- Relator(a)
- Ministro Og Fernandes
- Órgão julgador
- Sexta Turma
- Data do julgamento
- 27/11/2012
- Data de publicação
- 18/12/2012
STJ – Acórdão, Rel. Ministro Og Fernandes, Sexta Turma, j. 27/11/2012, p. 18/12/2012
HABEAS CORPUS SUBSTITUTIVO DE RECURSO ORDINÁRIO CONSTITUCIONAL. IMPOSSIBILIDADE. NÃO CONHECIMENTO. PREVISÃO CONSTITUCIONAL EXPRESSA DO RECURSO ORDINÁRIO COMO INSTRUMENTO PROCESSUAL ADEQUADO AO REEXAME DAS DECISÕES DE TRIBUNAIS DENEGATÓRIAS DO WRIT. DESCLASSIFICAÇÃO. IMPOSSIBILIDADE. VIA ELEITA. DEFERIMENTO DA ORDEM DE OFÍCIO. FIXAÇÃO. REGIME INICIAL SEMIABERTO. 1. A Constituição Federal define o rol de competências do Superior Tribunal de Justiça para o exercício da jurisdição em âmbito nacional e, no que se refere ao reexame das decisões dos Tribunais Estaduais ou Regionais Federais, quando denegatórias de habeas corpus, estabelece taxativamente o instrumento processual adequado ao exercício de tal competência, a saber, o recurso ordinário (ex vi do art. 105, inciso II, alínea "a", da CF). 2. Esta Corte não deve continuar a admitir a impetração de habeas corpus (originário) como substitutivo de recurso, dada a clareza do texto constitucional, que prevê expressamente a via recursal própria ao enfrentamento de insurgências voltadas contra acórdãos que não atendam às pretensões veiculadas por meio do writ nas instâncias ordinárias. 3. Verificada a hipótese de dedução de habeas corpus em lugar do recurso ordinário constitucional, impõe-se o seu não conhecimento, nada impedindo, contudo, que se corrija de ofício eventual ilegalidade flagrante como forma de coarctar o constrangimento ilegal, situação existente na espécie tão somente quanto ao regime inicial de cumprimento da pena. 4. A desclassificação do delito de atentado ao pudor para a contravenção penal de importunação ofensiva ao pudor (art. 61 do Decreto-lei n° 9.760/1946) constitui pretensão que demanda, necessariamente, análise aprofundada do conjunto fático-probatório, providência incompatível com a via estreita do habeas corpus. 5. Pena que não alcança 8 (oito) anos aplicada a paciente primário e cujas circunstâncias judiciais foram consideradas favoráveis.

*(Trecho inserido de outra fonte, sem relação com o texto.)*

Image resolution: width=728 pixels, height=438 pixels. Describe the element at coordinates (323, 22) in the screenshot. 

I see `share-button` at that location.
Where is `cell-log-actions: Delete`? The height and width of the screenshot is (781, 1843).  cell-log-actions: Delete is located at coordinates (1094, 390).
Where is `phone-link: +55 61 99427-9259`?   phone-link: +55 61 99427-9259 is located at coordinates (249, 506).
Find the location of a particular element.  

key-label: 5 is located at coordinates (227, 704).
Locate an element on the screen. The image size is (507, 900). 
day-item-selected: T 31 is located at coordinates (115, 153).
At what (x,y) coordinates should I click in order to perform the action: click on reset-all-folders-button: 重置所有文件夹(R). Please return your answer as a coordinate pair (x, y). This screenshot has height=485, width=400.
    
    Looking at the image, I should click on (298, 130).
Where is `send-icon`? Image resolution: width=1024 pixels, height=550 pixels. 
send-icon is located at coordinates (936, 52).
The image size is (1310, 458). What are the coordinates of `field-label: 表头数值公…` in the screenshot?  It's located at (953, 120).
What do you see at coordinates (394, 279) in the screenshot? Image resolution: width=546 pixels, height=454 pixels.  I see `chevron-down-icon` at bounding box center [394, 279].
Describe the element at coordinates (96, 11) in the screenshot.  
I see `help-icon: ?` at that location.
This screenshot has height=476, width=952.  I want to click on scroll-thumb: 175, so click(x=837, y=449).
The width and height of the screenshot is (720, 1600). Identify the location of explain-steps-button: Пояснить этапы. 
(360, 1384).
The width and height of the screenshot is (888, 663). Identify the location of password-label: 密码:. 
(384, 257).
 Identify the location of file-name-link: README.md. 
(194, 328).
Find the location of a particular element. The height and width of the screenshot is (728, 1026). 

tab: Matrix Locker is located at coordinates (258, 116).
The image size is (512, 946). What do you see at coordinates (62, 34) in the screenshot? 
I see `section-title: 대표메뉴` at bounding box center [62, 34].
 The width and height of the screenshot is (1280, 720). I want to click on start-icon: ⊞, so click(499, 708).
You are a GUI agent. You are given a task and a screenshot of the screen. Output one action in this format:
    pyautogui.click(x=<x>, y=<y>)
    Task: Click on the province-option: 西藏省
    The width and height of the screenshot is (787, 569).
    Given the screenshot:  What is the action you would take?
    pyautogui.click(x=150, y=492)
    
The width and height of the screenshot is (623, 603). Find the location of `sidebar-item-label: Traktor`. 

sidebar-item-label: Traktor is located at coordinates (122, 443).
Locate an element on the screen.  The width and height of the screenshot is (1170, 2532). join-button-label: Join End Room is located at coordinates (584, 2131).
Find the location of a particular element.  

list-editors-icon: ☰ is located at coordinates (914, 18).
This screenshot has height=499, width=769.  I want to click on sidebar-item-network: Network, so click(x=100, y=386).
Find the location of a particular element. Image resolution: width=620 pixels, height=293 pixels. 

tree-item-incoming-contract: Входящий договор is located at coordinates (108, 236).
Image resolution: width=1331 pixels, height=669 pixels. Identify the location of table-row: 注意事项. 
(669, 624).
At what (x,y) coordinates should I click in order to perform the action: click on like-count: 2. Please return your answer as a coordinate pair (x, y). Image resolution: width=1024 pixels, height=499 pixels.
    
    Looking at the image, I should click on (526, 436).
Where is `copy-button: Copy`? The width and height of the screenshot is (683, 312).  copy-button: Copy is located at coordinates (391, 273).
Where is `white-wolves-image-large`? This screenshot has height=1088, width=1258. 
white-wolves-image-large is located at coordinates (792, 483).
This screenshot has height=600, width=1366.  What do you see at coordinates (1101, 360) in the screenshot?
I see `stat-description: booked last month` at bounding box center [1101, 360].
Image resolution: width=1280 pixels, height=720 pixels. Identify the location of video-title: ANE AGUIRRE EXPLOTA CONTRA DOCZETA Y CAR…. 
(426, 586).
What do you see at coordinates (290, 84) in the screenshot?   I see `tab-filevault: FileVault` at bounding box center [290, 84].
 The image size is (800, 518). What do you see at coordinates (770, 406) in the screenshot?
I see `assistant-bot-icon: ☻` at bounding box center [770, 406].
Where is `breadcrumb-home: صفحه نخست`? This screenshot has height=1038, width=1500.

Deferimento do regime semiaberto para o início de cumprimento da privativa de liberdade. 7. Habeas corpus não conhecido. Ordem deferida de ofício a fim de estabelecer o regime semiaberto para o início de cumprimento da pena privativa de liberdade. (HC n. 152.946/SP, relator Ministro Og Fernandes, Sexta Turma, julgado em 27/11/2012, DJe de 18/12/2012.)